IMPORTANT: Don't delete the [Theory] attribute on this method!
9) Open test\Microsoft.Framework.WebEncoders.Tests\UnicodeHelpersTests.cs in
your IDE. Scroll to the bottom of the ReadListOfDefinedCharacters method,
and you'll see a section where the test special-cases CJK Ideographs and
Hangul Syllables. As more characters are added to the Unicode specification
the list of valid CJK Ideographs and Hangul Syllables can grow, so make sure
these match up with the relevant lines in UnicodeData.txt. For instance, at
the time of this writing UnicodeData.txt lists the valid Hangul Syllable
character range as follows:
AC00;<Hangul Syllable, First>;Lo;0;L;;;;;N;;;;;
D7A3;<Hangul Syllable, Last>;Lo;0;L;;;;;N;;;;;
If necessary, update the logic in the ReadListOfDefinedCharacters method to
account for any changes to these lines in UnicodeData.txt.

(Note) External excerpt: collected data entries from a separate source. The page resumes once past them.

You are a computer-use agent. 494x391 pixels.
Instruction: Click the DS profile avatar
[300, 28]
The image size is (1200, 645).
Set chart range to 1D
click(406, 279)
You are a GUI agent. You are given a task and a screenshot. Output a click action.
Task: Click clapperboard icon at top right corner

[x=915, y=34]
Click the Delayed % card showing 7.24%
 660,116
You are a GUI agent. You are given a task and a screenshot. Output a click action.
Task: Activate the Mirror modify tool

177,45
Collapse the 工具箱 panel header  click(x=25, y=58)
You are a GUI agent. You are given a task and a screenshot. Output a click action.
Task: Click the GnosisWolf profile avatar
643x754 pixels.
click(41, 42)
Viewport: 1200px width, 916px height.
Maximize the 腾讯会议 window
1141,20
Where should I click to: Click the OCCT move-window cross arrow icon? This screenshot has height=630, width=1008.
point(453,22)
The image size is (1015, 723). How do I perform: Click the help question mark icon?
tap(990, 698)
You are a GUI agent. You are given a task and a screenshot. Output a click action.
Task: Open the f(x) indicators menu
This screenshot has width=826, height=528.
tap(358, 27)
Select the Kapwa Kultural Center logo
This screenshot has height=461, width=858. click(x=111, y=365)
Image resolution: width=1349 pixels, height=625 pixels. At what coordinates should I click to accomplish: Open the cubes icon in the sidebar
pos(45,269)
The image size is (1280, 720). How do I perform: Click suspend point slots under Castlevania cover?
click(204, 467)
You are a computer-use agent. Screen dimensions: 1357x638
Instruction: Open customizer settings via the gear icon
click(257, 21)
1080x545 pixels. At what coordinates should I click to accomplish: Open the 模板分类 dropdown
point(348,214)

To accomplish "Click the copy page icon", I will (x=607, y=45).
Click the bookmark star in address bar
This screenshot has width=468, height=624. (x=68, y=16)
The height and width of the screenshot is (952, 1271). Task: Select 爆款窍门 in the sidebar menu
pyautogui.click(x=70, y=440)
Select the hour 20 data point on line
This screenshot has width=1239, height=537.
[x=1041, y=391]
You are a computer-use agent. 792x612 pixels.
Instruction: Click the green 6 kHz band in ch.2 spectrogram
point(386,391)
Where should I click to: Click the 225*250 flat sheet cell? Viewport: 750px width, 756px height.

That's it! Run the unit tests and everything should be good to go. If you find
any stray comments throughout the code base that reference a specific version
of the Unicode specification, go ahead and update them so that they correctly
reflect the version you just submitted.
To recap, the files you should check in are:
src\Microsoft.Framework.WebEncoders.Core\compiler\resources\
unicode-defined-chars.bin
src\Microsoft.Framework.WebEncoders.Core\
UnicodeRanges.cs
UnicodeRanges.generated.cs
test\Microsoft.Framework.WebEncoders.Tests\
UnicodeHelpersTests.cs (if necessary, see step 9)
UnicodeRangesTests.cs
unicode\
Blocks.txt
unicode-copyright.txt
UnicodeData.txt